WHAT YOU NEED TO DO
Every line in the data below from the one containing "Task: Click the zoom slider in status bar" down to the one containing "Screen dimensions: 1024x736", both included, must be retyped exactly; no other line is to appear.

INFORMATION SUPPLIED
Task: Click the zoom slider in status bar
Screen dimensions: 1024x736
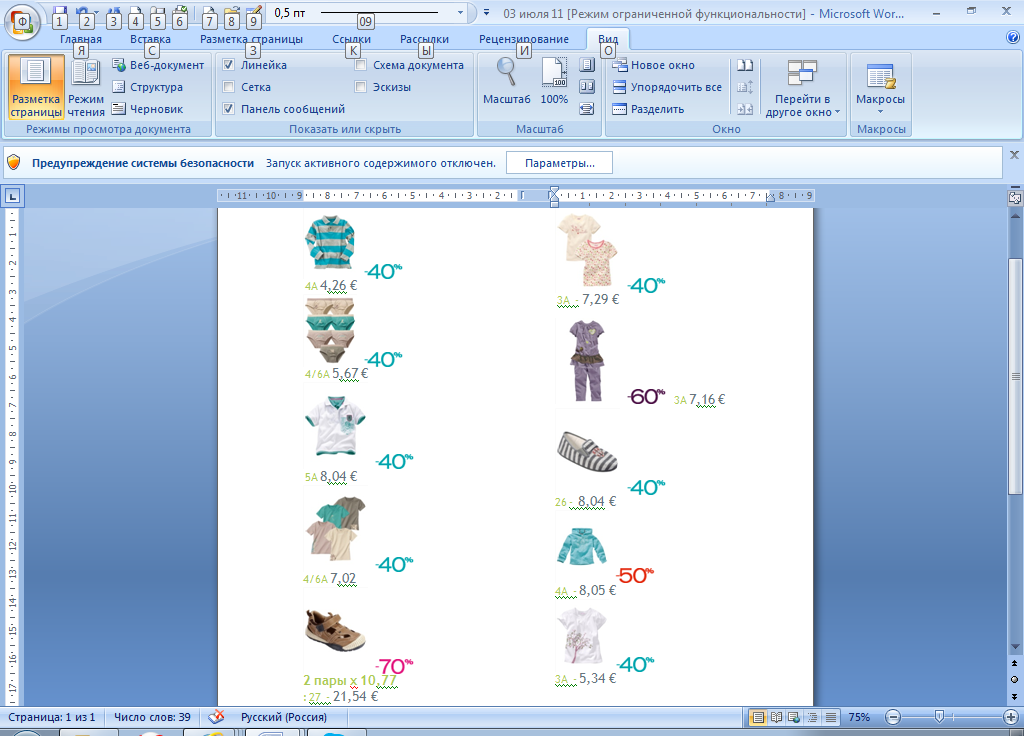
...
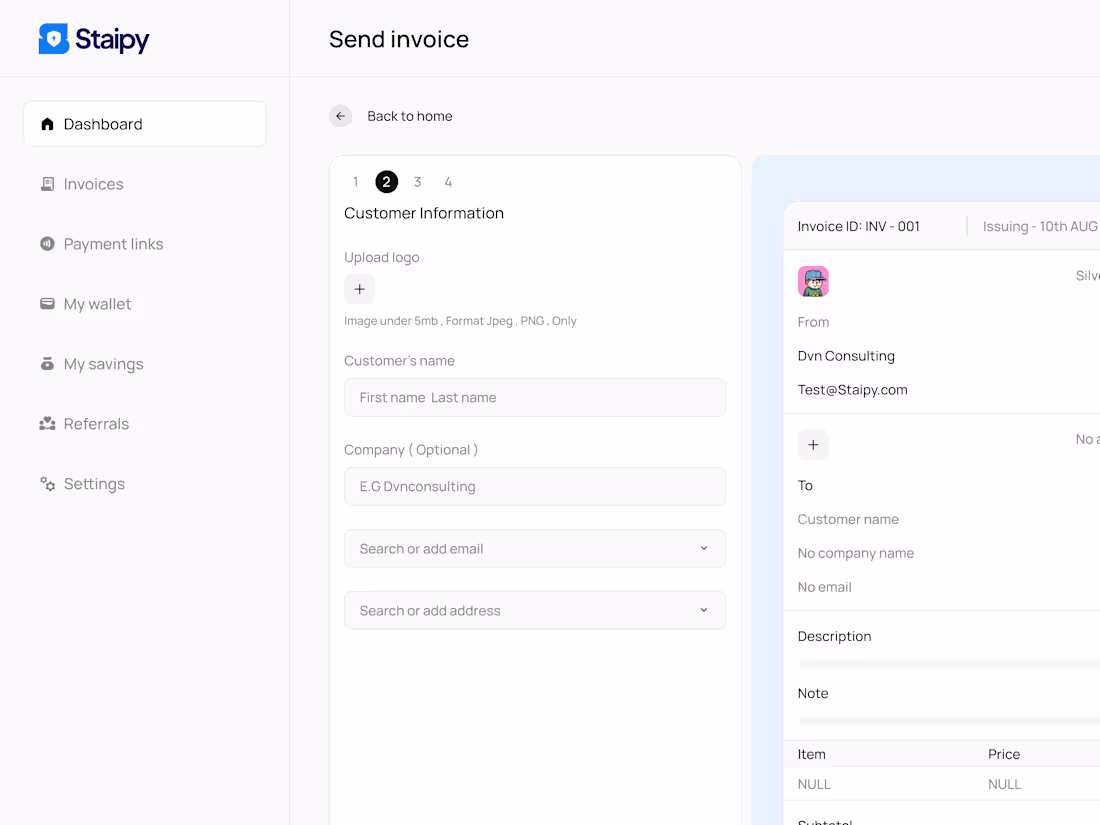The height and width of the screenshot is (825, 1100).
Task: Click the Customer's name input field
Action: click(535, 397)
...
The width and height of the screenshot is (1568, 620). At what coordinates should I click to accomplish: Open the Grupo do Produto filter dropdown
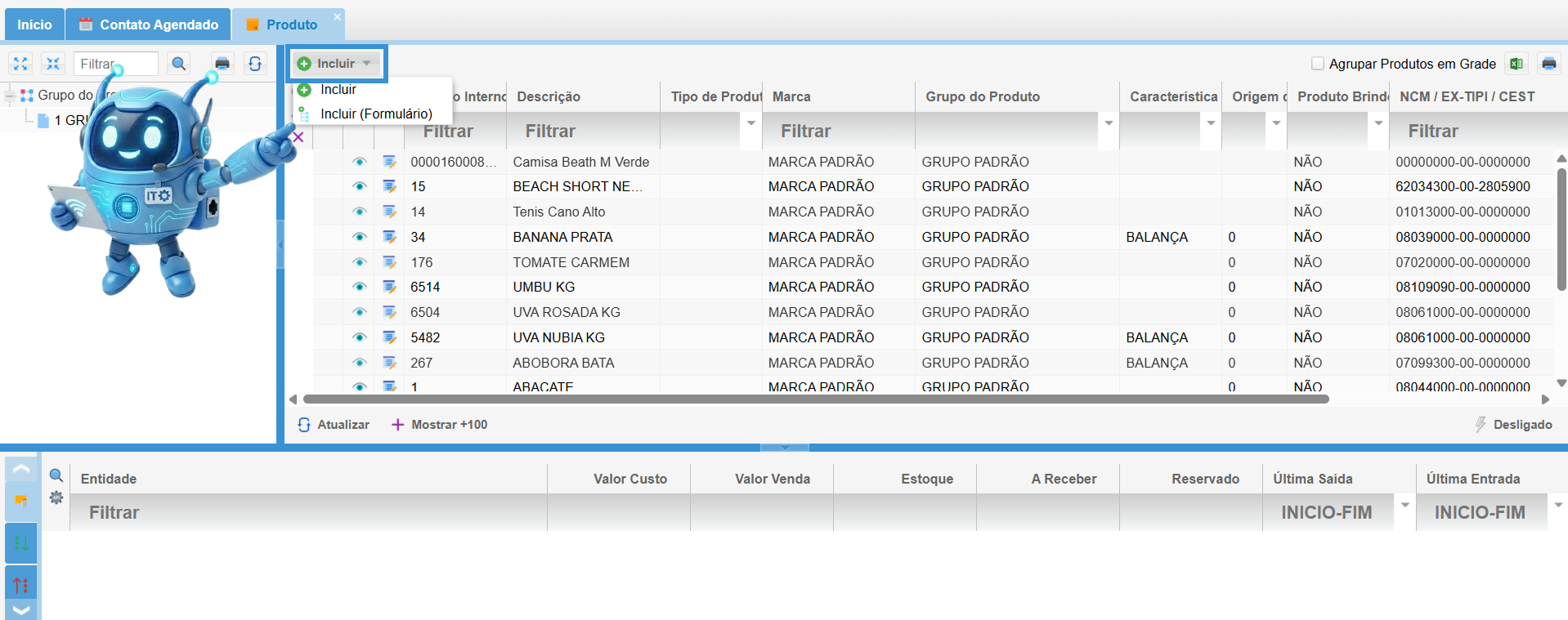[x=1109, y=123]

ANSWER SPACE
Task: Click the zoom slider in status bar
Screen dimensions: 1024x736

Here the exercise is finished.